Markets with high realised volatility over the past 24h will continue to have higher expected absolute returns (volatility clustering), so going long high-rvol markets and short low-rvol markets captures a volatility risk premium or persistence effect.

Data used

Method

$$\text{rvol_24h}t = \text{std}\left({r{t-23}, r_{t-22}, \ldots, r_t}\right), \quad r_s = \text{logit}(p_s) - \text{logit}(p_{s-1})$$ Long top quintile (highest rvol), short bottom quintile (lowest rvol) at each hour.
Transaction cost: $2\text{c}$ half-spread per new position leg, approximated in logit-space as $0.02 / (p(1-p)) \approx 0.08$ at $p=0.5$.
Net PnL = gross logit L/S spread minus TC on turnover.

Result

Metric Value
Cross-sec IC mean +0.006
Rank-IC mean +0.020
AC(1) of IC series 0.843
Effective N (AR1) 44.9
t_AR1 +0.16
Gross L/S PnL (22d) +1.64 logit units
Avg turnover 5.8% / period
TC drag −5.21 logit units
Net PnL −3.57 logit units
Ann. Sharpe (net) −4.35
Hit rate (net) 0.449

Verdict: FAIL. IC is positive but not significant (t = 0.16). Gross PnL is the only bright spot: +1.64 logit units over 22 days with low turnover (5.8%). However, transaction costs of 2c/leg eat the entire gross profit, leaving net = -3.57.
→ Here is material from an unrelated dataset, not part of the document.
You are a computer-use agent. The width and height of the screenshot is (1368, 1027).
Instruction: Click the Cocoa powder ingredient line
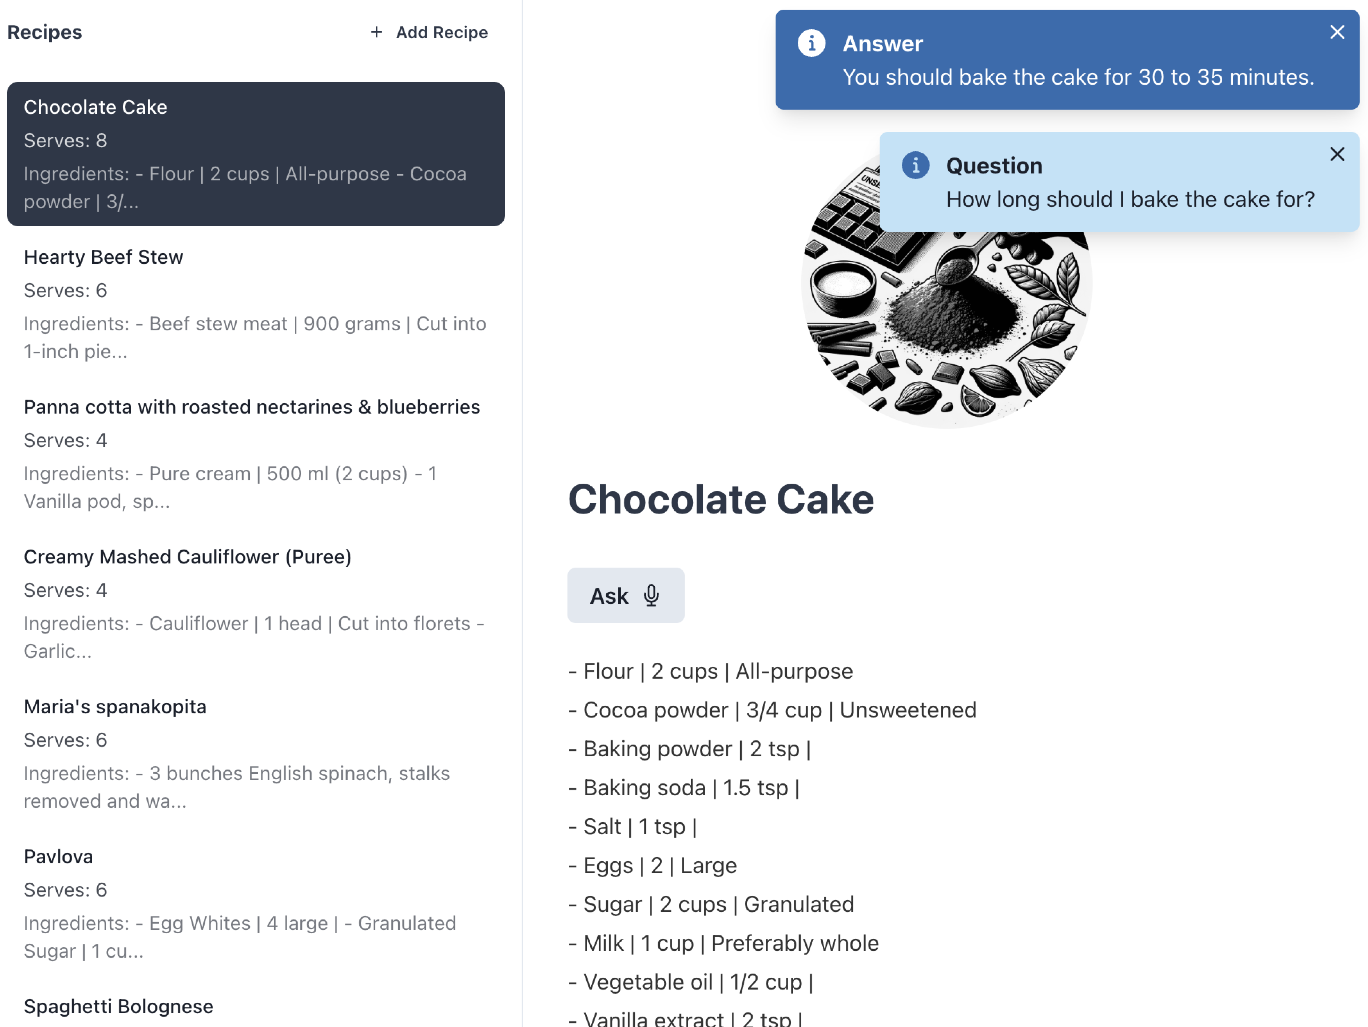pos(772,710)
The rvol persistence idea is plausible (volatility clustering is real in other asset classes), but the signal:cost ratio is too low for hourly rebalancing.

Reproduction

source ~/.pmvenv/bin/activate
python /mnt/projects/tnt_85c10df4451042ca/prj_c7cb91b70b2f42ac/d4_tsstat.py
# See: /tmp/pm_data/d4_results_final.json, factor=rvol_24h

Failure mode / next step

  1. 2c spread is too high for this signal size. At daily rebalance (not hourly), TC drops by ~24x. If gross PnL scales with fewer trades but same signal quality, daily rebalance might break even.
  2. Signal direction is ambiguous: long high-rvol bets on continuation of active trading. But high-rvol markets may also be noisy rather than informative. Need to distinguish between rvol from price trend (directional) vs rvol from noise.
  3. Cross-sectional IC AC1 = 0.843: The rvol ranking is very persistent — same markets lead volatility day after day. This is selection-bias-like: a few markets with structural uncertainty (elections, news events) dominate the top quintile always.
  4. Next: Decompose rvol into trend-driven vs noise-driven components using realized skewness or autocorrelation of intraday returns.